Victor MeteShea Weber

Why they fit together:

Mainly because they’re opposites. Mete’s speed is a perfect complement to Weber’s size and physicality.

It also helps that they’ve spent 866 minutes together over the last two seasons and have developed a fair amount of chemistry. And it certainly doesn’t hurt that they are both elite puck-movers and players who are particularly good at breaking up the cycle and killing plays.

That Mete now has two years of experience under his belt and that Weber is starting off the season healthy and had a whole summer to train unimpeded should bring this duo to the next level.

One question:

How will Mete handle having his ice-time boosted? He averaged 15:35 in 2017-18 and was bumped up to 17:46 last season. There’s a good chance he’ll be averaging close to or above 20 minutes per game this season and if he can thrive under that kind of pressure the Canadiens will be better off.

Ben ChiarotJeff Petry

Why they fit together:

For much the same reasons Mete and Weber do — Chiarot’s stay-at-home, physically punishing style is going to allow Petry to join the rush at his leisure.

They’ll need time to find chemistry as a pair, but there’s a lot of promise here. Enough to suggest Petry could set a new career high in points after putting up 44 last season and 42 the season before that.

One question:

How will Chiarot adjust to the style of game Montreal plays after spending the last six years in the Winnipeg Jets organization? He’ll have to rely far less on the D-to-D pass and he’ll have to keep his feet moving that much more.

Chiarot skates well enough for a guy who’s six-foot-three and 225 pounds, but he’s going to have to skate more than he ever has in an Eastern Conference that features a faster style of play than what he’s accustomed to.

Brett KulakCale Fleury (Mike Reilly, Christian Folin, extra)

Why they fit together:

Here you have two players who move the puck efficiently, two players who play with pace and energy, and two players who should balance each other out pretty well.

It helps that Kulak has 158 games of NHL experience under his belt. He’s a good candidate to work the 20-year-old Fleury into action, and last season Kulak took a big step forward — averaging 17:51 and rocking a 56.3-per cent Corsi For.

Fleury’s bringing some bite to this pairing, which will offset Kulak’s biggest deficiency. The six-foot-one, 200-pounder can hit, he can handle the battles along the boards and in front of the net, and he’s smart enough to not get himself out of position in pursuit of showing that physical edge.

One question:

After starring as a top defender with the Western Hockey League’s Kootenay Ice and Regina Pats, and after playing a big role in his first pro season in Laval, can Fleury adjust to the role of being a third-pairing defenceman in the NHL? There’s little reason to doubt he can after what he showed in pre-season, but it is an adjustment, nonetheless.

Third-pairing defencemen get on the ice less frequently — and often against the bigger, tougher forwards filling out bottom-six jobs with the opposition. That means having to withstand a lot of physical punishment while retrieving pucks behind the goal-line and making plays to start the rush. It also means finding a way to stay in rhythm when it’s being disrupted by being used sporadically.

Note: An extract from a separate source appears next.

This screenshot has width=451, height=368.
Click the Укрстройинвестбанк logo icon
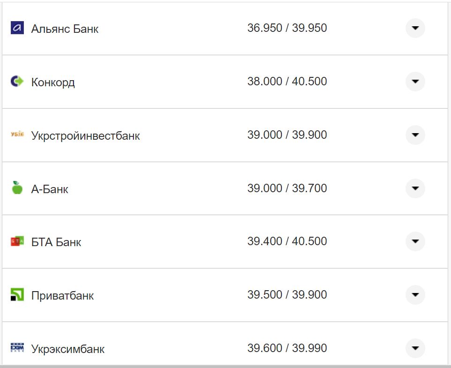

“I think consistency has been the biggest thing I’ve shown throughout camp,” said Fleury on Tuesday.

Now the training wheels are off and it’s time to see if the kid will continue on that path.

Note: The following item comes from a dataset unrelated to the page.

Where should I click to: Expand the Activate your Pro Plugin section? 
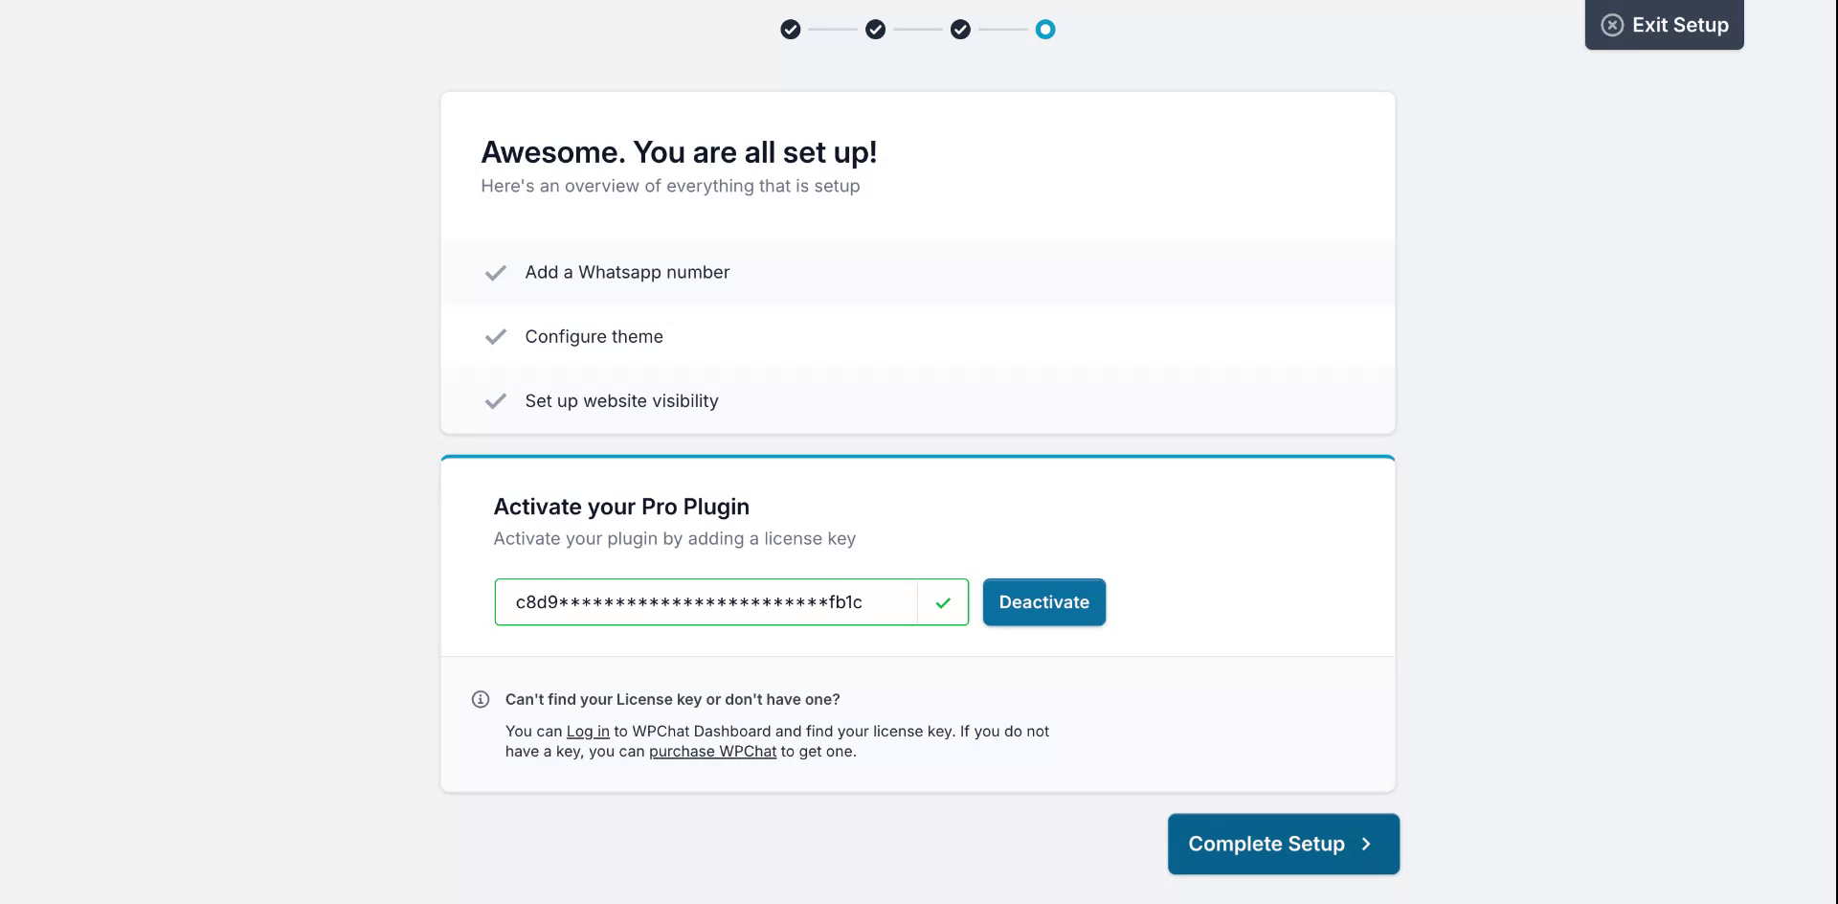point(621,507)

Carey Price (starter), Keith Kinkaid (backup)

What’s expected?

Price has to be the guy we saw from December to April last season, when he picked up the second-most wins in the league (28) and posted a .925 save percentage.

As for Kinkaid, a return to the form he showed in 2017-18, when he went 26-10-3 and put up a .913 save percentage in 41 games to help the New Jersey Devils make a surprise entry into the Stanley Cup Playoffs, is essential.

Kinkaid was signed to a one-year, $1.75-million contract to help reduce the amount of games Price plays this season, and he needs to be up to the task right off the hop. If he starts looking like the player who went 15-18-6 with a .891 save percentage last season, that would derail the plan.